ABD, bölgede bulunan askerlerini korumak amacıyla çeşitli güvenlik önlemleri almaya başladı. Ortadoğu’daki üslerde, İran’ın kapasitesine dair endişeler, askeri personelin savunma mekanizmalarının güçlendirilmesine yol açtı. Kriz ortamının etkilerinin en çok hissedildiği yerlerden biri de Irak’taki Amerikan üsleri oldu. Üst düzey askeri yetkililer, gerçekleşebilecek olası saldırılara karşı alarm durumu ilan etti. Bu süreçte, hem istihbarat takibi hem de savunma hazırlıkları üst düzeye çıkarıldı.
Bunun yanında, İran’ın bölgedeki milis güçlerine (örneğin, Haşdi Şabi ve diğer şii milis grupları) yönelik destek vermesi, sadece ABD üslerini değil, müttefik ülkeleri de risk altına soktu. Kopan bu bağlar, her an alevlenebilecek bir çatışma ortamı için zemin hazırlıyor. Kriz dönemlerinde, askeri birliklerin savaşacak hazır halde bulunması, ABD’nin yaptığı 'kırmızı alarm' ilanının ardındaki en temel motivasyonlardan birini oluşturuyor. Askeri ve istihbarat kanallarında yapılan yoğun görüşmelerle, olası bir çatışma ortamının etkilerini minimize etmeye yönelik çabalar sürdürülüyor.
Amerikan merkezleri, bölgede bulunan stratejik üslerden gelen bilgi akışını sürekli güncel tutarak, her an karşılarına çıkabilecek bir tehdide karşı hazırlıklı kalmayı amaçlıyor. Bu bağlamda, savaş uçağı ve insansız hava araçları gibi askeri teknolojilerin kullanımı da önemli bir rol oynuyor. Bu gelişmeler, bölgedeki müttefik ülkelerle iş birliğini artırırken, stratejik planlamaları da zorunlu kılıyor.

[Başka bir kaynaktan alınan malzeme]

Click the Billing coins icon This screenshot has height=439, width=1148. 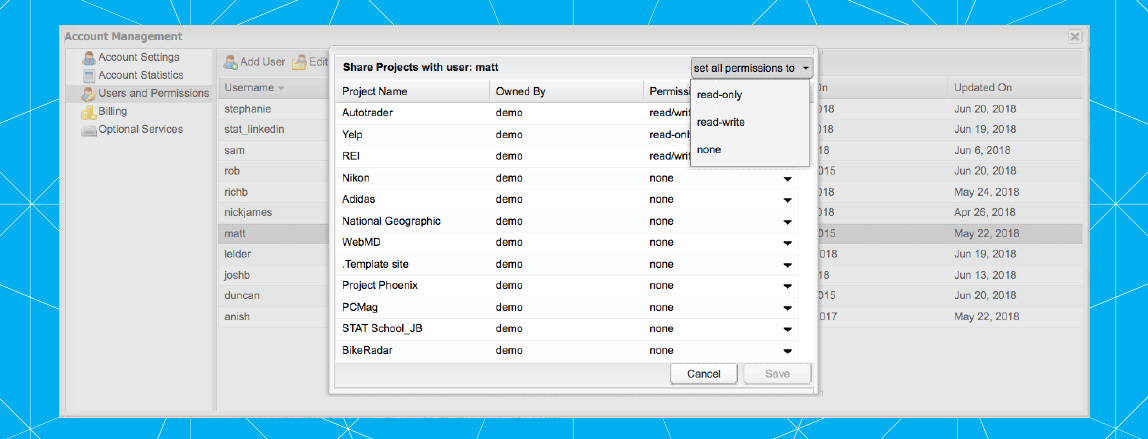89,111
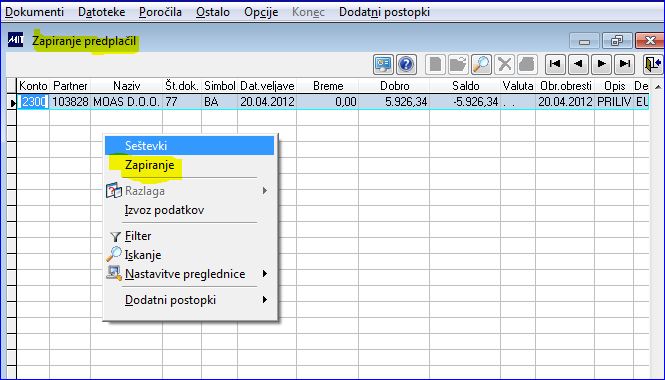
Task: Open the Datoteke menu
Action: pos(101,12)
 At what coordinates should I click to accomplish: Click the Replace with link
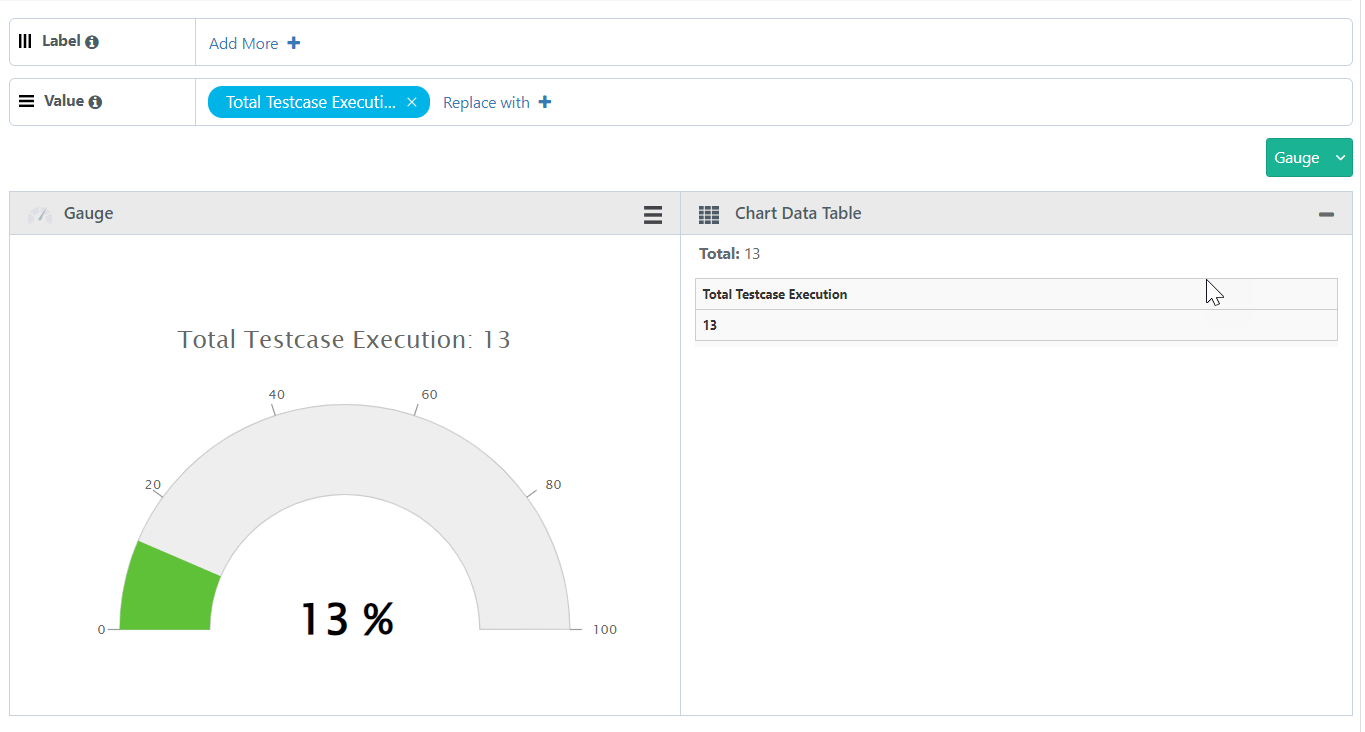486,102
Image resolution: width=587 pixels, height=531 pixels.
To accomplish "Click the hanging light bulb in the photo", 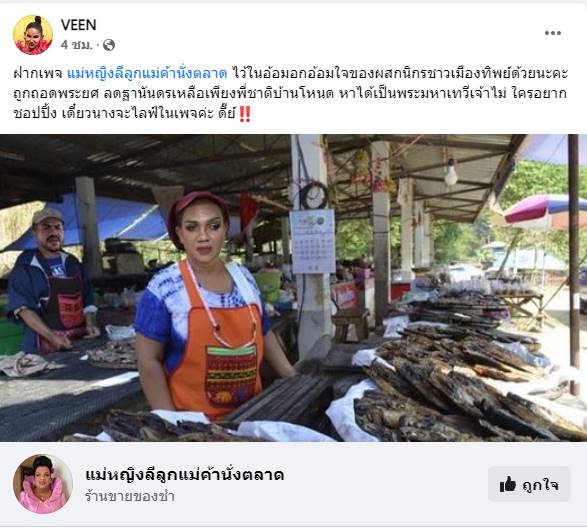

Sonuç olarak, ABD ve İran arasındaki nükleer gerilim sadece iki ülkeyi değil, geniş bir coğrafyayı etkileyen bir krize dönüşme potansiyeli taşıyor. Ortadoğu’daki Amerikan üslerindeki alarm durumu, bu konudaki endişelerin ne denli ciddi olduğunu da gözler önüne seriyor. Hem ABD’li yetkililer hem de İran hükümeti, önümüzdeki günlerde atacakları adımların dünya güvenliğine nasıl etki edeceğini çok iyi biliyor. Zira, bir savaşın kuvvetle muhtemel olması, sadece bölge halkı için değil, tüm dünya için ciddi sonuçlar doğurabilir.